**Task instructions:** Count the lines below that contain the word "width" and give only that number.

**Data to process:**
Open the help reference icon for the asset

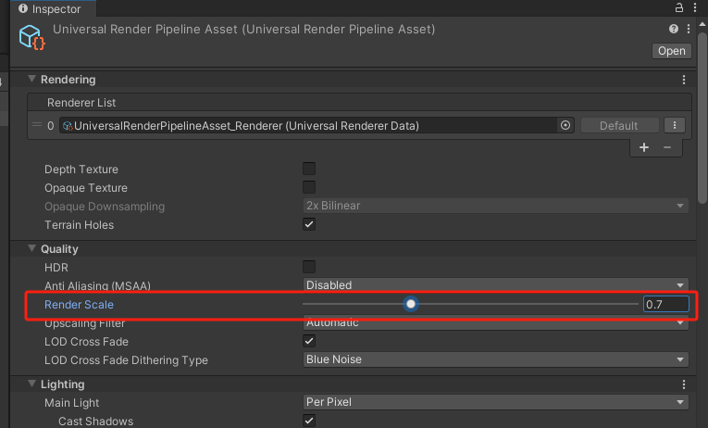pyautogui.click(x=673, y=31)
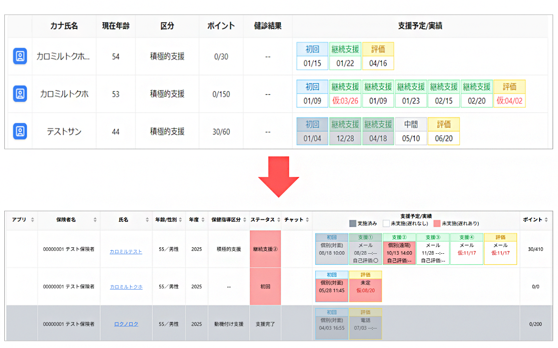Sort by the チャット column
The height and width of the screenshot is (348, 558).
307,220
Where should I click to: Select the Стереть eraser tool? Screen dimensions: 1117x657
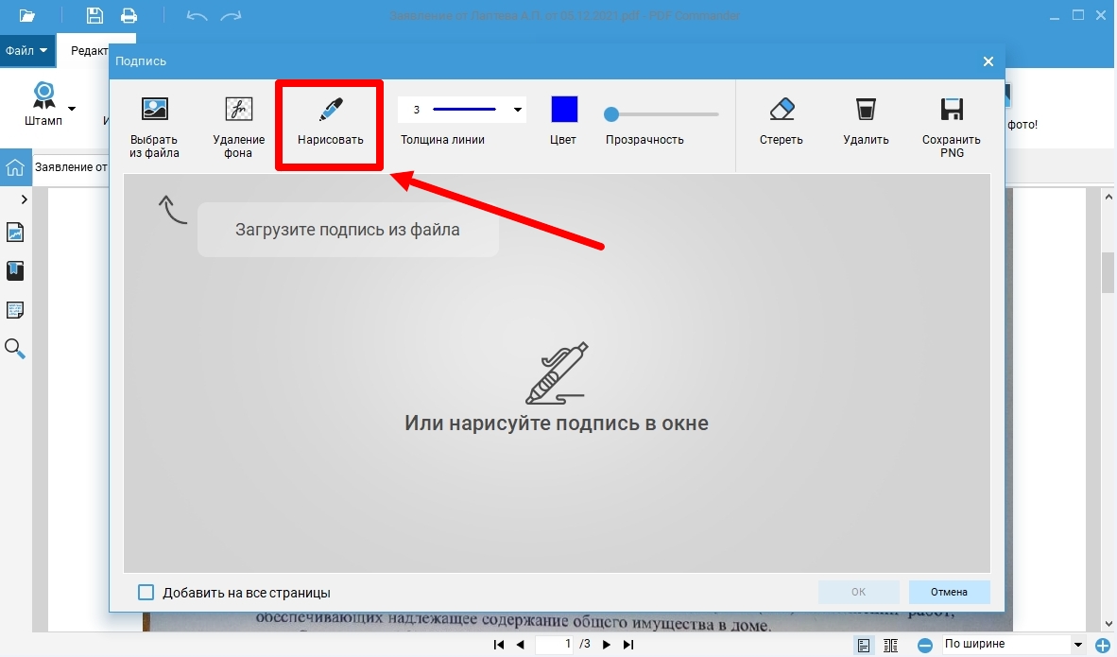[x=781, y=118]
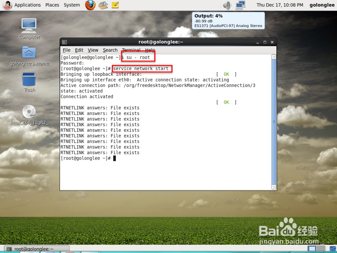Open the Trash icon on the desktop
Screen dimensions: 337x253
[29, 80]
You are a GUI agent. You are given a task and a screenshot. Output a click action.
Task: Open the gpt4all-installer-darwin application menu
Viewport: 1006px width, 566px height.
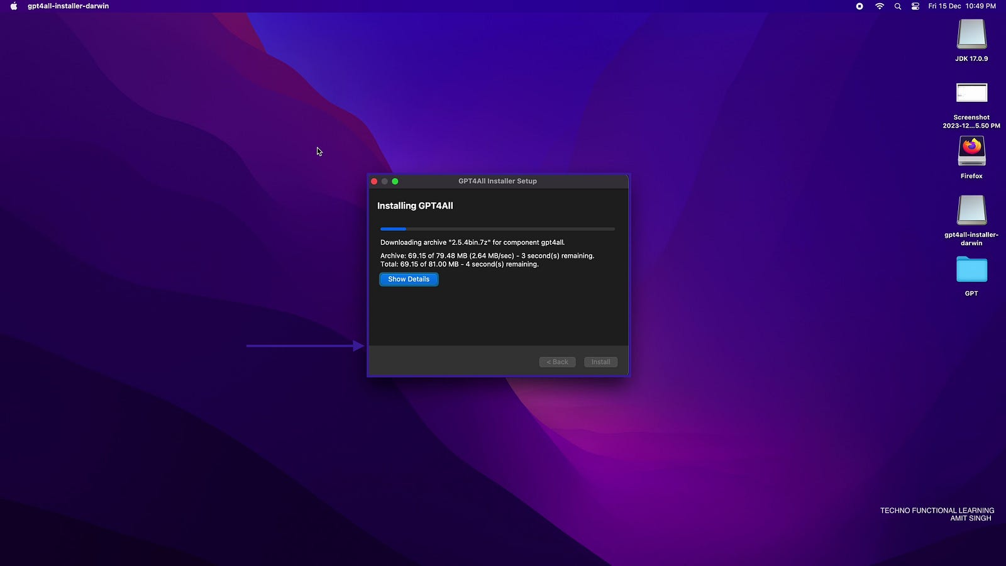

**Solution to this task:** 2